Stability studies in solution
Following the characterization of the complexes using standard spectroscopic methods before performing the biological studies, the stability of obtained complexes 1–3 was studied by UV–Vis and 13C NMR spectroscopy. To assess the stability of the complexes in aqueous solution, we selected Tris–HCl/NaCl buffer solution (pH 7.2, 298 K). The presence of a drop of DMSO ensured the solubility of the complexes. The spectra were unaltered over time, and no absorbance changes were observed in the UV–Vis spectra (Fig. 5), which indicated that the complexes were stable. Furthermore, stability experiments were performed on the complexes in DMSO-d6 by 13C NMR spectroscopy. The 13C NMR spectra of the analysed complexes showed no change over 24 h (Fig. S11). As a result, the stability studies suggest that the compounds have sufficient stability for the preparation of samples for biological assays. The significant stability of the complexes is probably due to the presence of strong hydrogen bonds and multiple noncovalent interactions (Fig. 4). The obtained compounds are inert towards substitution reactions due to the presence of strong bonding chelating ligand (H2biim) and inert metal ions [Rh(III), Ir(III)] which influenced compounds’ stability in solution significantly.
Antiproliferative activity and lipophilicity
Lipophilicity is a very important physicochemical feature related to the pharmacokinetic behaviour of drug-like compounds [47]. Using the shake-flask technique, we obtained the log P value for 1 at +0.22 ± 0.01 and 2 at − 0.54 ± 0.02, whereas for 3, the log P = + 1.55 ± 0.04, indicating that [(η5-Cp)RhCl(H2biim)]+ is more hydrophilic than {[RuCl(H2biim)(η6-p-cymene)]+ and [(η5-Cp)IrCl(H2biim)]+. Interestingly, in this case, the replacement of rhodium with a heavier homolog from the same group, iridium, in the obtained isostructural complex (2 and 3) led to significant differences in the lipophilicity (Fig. 6).

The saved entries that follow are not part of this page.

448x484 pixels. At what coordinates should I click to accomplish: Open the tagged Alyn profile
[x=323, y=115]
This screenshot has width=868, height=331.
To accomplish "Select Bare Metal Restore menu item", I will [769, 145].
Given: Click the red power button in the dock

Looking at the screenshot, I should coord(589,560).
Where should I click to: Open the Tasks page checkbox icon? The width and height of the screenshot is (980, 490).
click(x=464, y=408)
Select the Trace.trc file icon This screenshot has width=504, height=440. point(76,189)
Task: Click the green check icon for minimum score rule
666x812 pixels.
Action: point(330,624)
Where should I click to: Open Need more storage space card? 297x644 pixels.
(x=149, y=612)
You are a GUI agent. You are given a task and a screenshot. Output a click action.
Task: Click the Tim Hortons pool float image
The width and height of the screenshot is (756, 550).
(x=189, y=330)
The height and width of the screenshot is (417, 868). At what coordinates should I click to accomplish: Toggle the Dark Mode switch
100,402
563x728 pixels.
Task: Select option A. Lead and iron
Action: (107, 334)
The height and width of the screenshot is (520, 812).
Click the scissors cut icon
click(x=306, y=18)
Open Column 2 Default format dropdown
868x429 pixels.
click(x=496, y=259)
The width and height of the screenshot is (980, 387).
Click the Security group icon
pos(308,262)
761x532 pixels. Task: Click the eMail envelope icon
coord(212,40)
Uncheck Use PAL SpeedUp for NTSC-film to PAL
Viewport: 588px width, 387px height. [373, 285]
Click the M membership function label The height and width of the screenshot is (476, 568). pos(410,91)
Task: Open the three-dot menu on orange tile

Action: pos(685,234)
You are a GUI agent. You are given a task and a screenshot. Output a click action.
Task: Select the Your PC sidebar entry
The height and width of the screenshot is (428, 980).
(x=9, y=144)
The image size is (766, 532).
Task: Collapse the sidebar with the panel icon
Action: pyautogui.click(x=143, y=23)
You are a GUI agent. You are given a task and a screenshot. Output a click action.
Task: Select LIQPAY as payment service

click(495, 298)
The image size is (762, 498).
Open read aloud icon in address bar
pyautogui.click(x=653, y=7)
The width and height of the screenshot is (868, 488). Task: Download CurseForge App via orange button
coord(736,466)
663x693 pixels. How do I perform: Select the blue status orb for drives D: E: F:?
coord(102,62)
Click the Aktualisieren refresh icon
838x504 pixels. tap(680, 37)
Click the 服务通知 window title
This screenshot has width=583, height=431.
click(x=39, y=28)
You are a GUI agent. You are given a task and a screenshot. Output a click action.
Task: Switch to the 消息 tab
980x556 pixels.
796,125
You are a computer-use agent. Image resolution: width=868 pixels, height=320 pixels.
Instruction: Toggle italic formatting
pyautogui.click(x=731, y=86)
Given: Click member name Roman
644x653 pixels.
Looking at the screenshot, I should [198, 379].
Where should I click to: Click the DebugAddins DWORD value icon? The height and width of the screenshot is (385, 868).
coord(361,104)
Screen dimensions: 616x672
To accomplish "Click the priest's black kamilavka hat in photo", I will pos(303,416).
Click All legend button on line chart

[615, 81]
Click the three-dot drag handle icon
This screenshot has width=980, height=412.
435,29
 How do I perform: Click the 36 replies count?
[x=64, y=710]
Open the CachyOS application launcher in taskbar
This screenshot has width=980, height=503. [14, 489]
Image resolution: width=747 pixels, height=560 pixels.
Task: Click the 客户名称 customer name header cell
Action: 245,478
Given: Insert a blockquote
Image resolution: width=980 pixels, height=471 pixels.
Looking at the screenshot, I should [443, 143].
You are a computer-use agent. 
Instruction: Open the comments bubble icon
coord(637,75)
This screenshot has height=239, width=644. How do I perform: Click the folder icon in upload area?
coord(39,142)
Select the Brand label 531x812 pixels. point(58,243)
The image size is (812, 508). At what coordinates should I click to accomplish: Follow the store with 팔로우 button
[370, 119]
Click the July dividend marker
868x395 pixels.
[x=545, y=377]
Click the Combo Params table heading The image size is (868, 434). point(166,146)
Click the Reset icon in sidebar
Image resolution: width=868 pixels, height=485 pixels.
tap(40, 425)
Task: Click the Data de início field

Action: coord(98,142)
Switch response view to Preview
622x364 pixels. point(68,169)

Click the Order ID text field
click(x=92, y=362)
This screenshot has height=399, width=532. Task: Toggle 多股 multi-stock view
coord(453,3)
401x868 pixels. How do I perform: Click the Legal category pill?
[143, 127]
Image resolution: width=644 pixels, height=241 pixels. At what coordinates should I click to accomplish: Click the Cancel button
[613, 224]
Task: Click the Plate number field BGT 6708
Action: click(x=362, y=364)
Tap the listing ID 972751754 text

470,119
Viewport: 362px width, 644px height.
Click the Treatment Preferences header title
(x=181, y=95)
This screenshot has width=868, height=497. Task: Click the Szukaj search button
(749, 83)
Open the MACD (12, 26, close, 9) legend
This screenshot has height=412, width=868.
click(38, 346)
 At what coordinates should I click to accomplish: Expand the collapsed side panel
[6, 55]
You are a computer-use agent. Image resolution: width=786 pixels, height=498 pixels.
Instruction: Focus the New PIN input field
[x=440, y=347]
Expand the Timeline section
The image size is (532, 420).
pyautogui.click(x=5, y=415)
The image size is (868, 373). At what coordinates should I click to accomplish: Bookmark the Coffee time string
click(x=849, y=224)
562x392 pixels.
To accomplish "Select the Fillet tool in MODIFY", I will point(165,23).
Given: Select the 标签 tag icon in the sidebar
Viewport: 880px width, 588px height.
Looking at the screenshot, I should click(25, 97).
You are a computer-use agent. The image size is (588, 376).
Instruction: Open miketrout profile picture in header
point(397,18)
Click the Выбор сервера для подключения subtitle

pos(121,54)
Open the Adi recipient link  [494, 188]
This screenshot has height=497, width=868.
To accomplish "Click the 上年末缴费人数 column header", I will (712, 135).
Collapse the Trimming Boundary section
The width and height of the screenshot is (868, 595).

Due to, the absorption and distribution of drug-like complexes with metal centres from the same group which accumulate in different cell components should influence on their biological activity. According to Horobin et al. [48, 49], a log P in the range from − 5 to 0 facilitates compounds crossing both cellular and nuclear membranes, so for rhodium compound 2 (log P = − 0.105) accumulation probably occurs mainly in the nuclei and lysosomes, whereas a log P > 0 suggests that the ruthenium (1) and iridium (3) compounds will specifically accumulate in the mitochondria and endoplasmic reticulum, but this requires further more detailed research. Taking this into consideration, the obtained complexes should possess different cytotoxic activities, which are mainly influenced by the type of metal centre ion in 1, 2, and 3 and the types of DNA/HSA interactions. The obtained unexpected results for the lipophilicity of the rhodium and iridium isostructural complexes were confirmed by multiple repetitions of the experiment.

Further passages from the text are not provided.